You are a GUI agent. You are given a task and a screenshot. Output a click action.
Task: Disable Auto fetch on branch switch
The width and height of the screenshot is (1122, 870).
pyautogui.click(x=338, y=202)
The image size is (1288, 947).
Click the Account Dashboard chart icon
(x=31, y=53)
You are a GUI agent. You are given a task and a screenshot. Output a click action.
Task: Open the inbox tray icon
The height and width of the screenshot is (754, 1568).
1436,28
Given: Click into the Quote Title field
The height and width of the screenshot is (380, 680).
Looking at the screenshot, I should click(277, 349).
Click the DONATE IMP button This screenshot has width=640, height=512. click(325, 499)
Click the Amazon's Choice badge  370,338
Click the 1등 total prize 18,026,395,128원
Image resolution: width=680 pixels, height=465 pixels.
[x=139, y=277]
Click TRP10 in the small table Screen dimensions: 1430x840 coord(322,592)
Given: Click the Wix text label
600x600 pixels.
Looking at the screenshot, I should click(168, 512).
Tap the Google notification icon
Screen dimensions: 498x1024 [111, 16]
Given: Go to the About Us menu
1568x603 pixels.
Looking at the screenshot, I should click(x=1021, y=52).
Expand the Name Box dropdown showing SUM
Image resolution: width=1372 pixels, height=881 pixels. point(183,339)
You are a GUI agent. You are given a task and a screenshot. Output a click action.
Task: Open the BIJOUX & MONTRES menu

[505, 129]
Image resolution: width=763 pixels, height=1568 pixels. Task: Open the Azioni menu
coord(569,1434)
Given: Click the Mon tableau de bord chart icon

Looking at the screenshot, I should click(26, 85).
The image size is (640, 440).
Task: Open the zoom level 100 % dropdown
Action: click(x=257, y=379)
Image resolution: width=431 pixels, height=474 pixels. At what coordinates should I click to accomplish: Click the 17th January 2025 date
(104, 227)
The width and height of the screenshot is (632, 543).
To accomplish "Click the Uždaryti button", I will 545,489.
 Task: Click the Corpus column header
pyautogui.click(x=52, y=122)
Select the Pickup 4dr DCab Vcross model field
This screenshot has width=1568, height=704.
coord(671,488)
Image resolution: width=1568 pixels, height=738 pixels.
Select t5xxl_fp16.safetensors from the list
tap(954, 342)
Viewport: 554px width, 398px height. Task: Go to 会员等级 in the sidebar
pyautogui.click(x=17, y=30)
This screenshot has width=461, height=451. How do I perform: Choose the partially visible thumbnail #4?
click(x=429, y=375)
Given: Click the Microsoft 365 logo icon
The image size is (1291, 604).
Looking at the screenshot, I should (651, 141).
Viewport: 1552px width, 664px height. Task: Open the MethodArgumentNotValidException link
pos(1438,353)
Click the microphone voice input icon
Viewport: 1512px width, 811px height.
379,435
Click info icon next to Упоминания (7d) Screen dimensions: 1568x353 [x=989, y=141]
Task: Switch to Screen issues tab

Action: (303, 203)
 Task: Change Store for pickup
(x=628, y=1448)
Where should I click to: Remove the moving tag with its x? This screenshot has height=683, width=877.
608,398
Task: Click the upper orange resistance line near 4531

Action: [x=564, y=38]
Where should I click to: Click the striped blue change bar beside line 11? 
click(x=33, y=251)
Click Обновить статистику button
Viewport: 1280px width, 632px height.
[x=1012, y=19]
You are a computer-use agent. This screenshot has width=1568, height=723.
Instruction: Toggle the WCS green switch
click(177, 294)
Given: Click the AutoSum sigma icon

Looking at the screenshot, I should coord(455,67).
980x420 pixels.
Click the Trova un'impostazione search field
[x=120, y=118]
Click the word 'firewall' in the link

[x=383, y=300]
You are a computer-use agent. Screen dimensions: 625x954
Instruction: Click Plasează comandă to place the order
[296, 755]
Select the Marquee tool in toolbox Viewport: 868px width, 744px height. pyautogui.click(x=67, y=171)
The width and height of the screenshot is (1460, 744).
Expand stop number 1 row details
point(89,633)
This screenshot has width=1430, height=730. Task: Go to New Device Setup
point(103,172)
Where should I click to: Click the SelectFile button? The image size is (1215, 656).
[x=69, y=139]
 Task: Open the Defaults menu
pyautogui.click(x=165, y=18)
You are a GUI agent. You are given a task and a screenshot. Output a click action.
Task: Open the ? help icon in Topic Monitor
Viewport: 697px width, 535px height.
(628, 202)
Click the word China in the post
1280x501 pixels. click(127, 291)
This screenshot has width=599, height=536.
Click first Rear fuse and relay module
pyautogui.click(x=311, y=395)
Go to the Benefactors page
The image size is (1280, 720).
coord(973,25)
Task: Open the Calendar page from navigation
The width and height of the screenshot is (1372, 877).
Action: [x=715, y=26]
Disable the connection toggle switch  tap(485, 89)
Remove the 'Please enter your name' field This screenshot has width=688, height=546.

> [Problem]:
Having read the entries above, restate them all word for word.

> [Result below]:
You are a GUI agent. You are given a task and a screenshot. Output a click action.
Task: Disable Auto fetch on branch switch
The width and height of the screenshot is (1122, 870).
pyautogui.click(x=338, y=202)
The image size is (1288, 947).
Click the Account Dashboard chart icon
(x=31, y=53)
You are a GUI agent. You are given a task and a screenshot. Output a click action.
Task: Open the inbox tray icon
The height and width of the screenshot is (754, 1568).
1436,28
Given: Click into the Quote Title field
The height and width of the screenshot is (380, 680).
Looking at the screenshot, I should click(277, 349).
Click the DONATE IMP button This screenshot has width=640, height=512. click(325, 499)
Click the Amazon's Choice badge  370,338
Click the 1등 total prize 18,026,395,128원
Image resolution: width=680 pixels, height=465 pixels.
[x=139, y=277]
Click TRP10 in the small table Screen dimensions: 1430x840 coord(322,592)
Given: Click the Wix text label
600x600 pixels.
Looking at the screenshot, I should click(168, 512).
Tap the Google notification icon
Screen dimensions: 498x1024 [111, 16]
Given: Go to the About Us menu
1568x603 pixels.
Looking at the screenshot, I should click(x=1021, y=52).
Expand the Name Box dropdown showing SUM
Image resolution: width=1372 pixels, height=881 pixels. point(183,339)
You are a GUI agent. You are given a task and a screenshot. Output a click action.
Task: Open the BIJOUX & MONTRES menu

[505, 129]
Image resolution: width=763 pixels, height=1568 pixels. Task: Open the Azioni menu
coord(569,1434)
Given: Click the Mon tableau de bord chart icon

Looking at the screenshot, I should click(26, 85).
The image size is (640, 440).
Task: Open the zoom level 100 % dropdown
Action: click(x=257, y=379)
Image resolution: width=431 pixels, height=474 pixels. At what coordinates should I click to accomplish: Click the 17th January 2025 date
(104, 227)
The width and height of the screenshot is (632, 543).
To accomplish "Click the Uždaryti button", I will 545,489.
 Task: Click the Corpus column header
pyautogui.click(x=52, y=122)
Select the Pickup 4dr DCab Vcross model field
This screenshot has width=1568, height=704.
coord(671,488)
Image resolution: width=1568 pixels, height=738 pixels.
Select t5xxl_fp16.safetensors from the list
tap(954, 342)
Viewport: 554px width, 398px height. Task: Go to 会员等级 in the sidebar
pyautogui.click(x=17, y=30)
This screenshot has width=461, height=451. How do I perform: Choose the partially visible thumbnail #4?
click(x=429, y=375)
Given: Click the Microsoft 365 logo icon
The image size is (1291, 604).
Looking at the screenshot, I should (651, 141).
Viewport: 1552px width, 664px height. Task: Open the MethodArgumentNotValidException link
pos(1438,353)
Click the microphone voice input icon
Viewport: 1512px width, 811px height.
379,435
Click info icon next to Упоминания (7d) Screen dimensions: 1568x353 [x=989, y=141]
Task: Switch to Screen issues tab

Action: (303, 203)
 Task: Change Store for pickup
(x=628, y=1448)
Where should I click to: Remove the moving tag with its x? This screenshot has height=683, width=877.
608,398
Task: Click the upper orange resistance line near 4531

Action: [x=564, y=38]
Where should I click to: Click the striped blue change bar beside line 11? 
click(x=33, y=251)
Click Обновить статистику button
Viewport: 1280px width, 632px height.
[x=1012, y=19]
You are a computer-use agent. This screenshot has width=1568, height=723.
Instruction: Toggle the WCS green switch
click(177, 294)
Given: Click the AutoSum sigma icon

Looking at the screenshot, I should coord(455,67).
980x420 pixels.
Click the Trova un'impostazione search field
[x=120, y=118]
Click the word 'firewall' in the link

[x=383, y=300]
You are a computer-use agent. Screen dimensions: 625x954
Instruction: Click Plasează comandă to place the order
[296, 755]
Select the Marquee tool in toolbox Viewport: 868px width, 744px height. pyautogui.click(x=67, y=171)
The width and height of the screenshot is (1460, 744).
Expand stop number 1 row details
point(89,633)
This screenshot has width=1430, height=730. Task: Go to New Device Setup
point(103,172)
Where should I click to: Click the SelectFile button? The image size is (1215, 656).
[x=69, y=139]
 Task: Open the Defaults menu
pyautogui.click(x=165, y=18)
You are a GUI agent. You are given a task and a screenshot. Output a click action.
Task: Open the ? help icon in Topic Monitor
Viewport: 697px width, 535px height.
(628, 202)
Click the word China in the post
1280x501 pixels. click(127, 291)
This screenshot has width=599, height=536.
Click first Rear fuse and relay module
pyautogui.click(x=311, y=395)
Go to the Benefactors page
The image size is (1280, 720).
coord(973,25)
Task: Open the Calendar page from navigation
The width and height of the screenshot is (1372, 877).
Action: [x=715, y=26]
Disable the connection toggle switch  tap(485, 89)
Remove the 'Please enter your name' field This screenshot has width=688, height=546.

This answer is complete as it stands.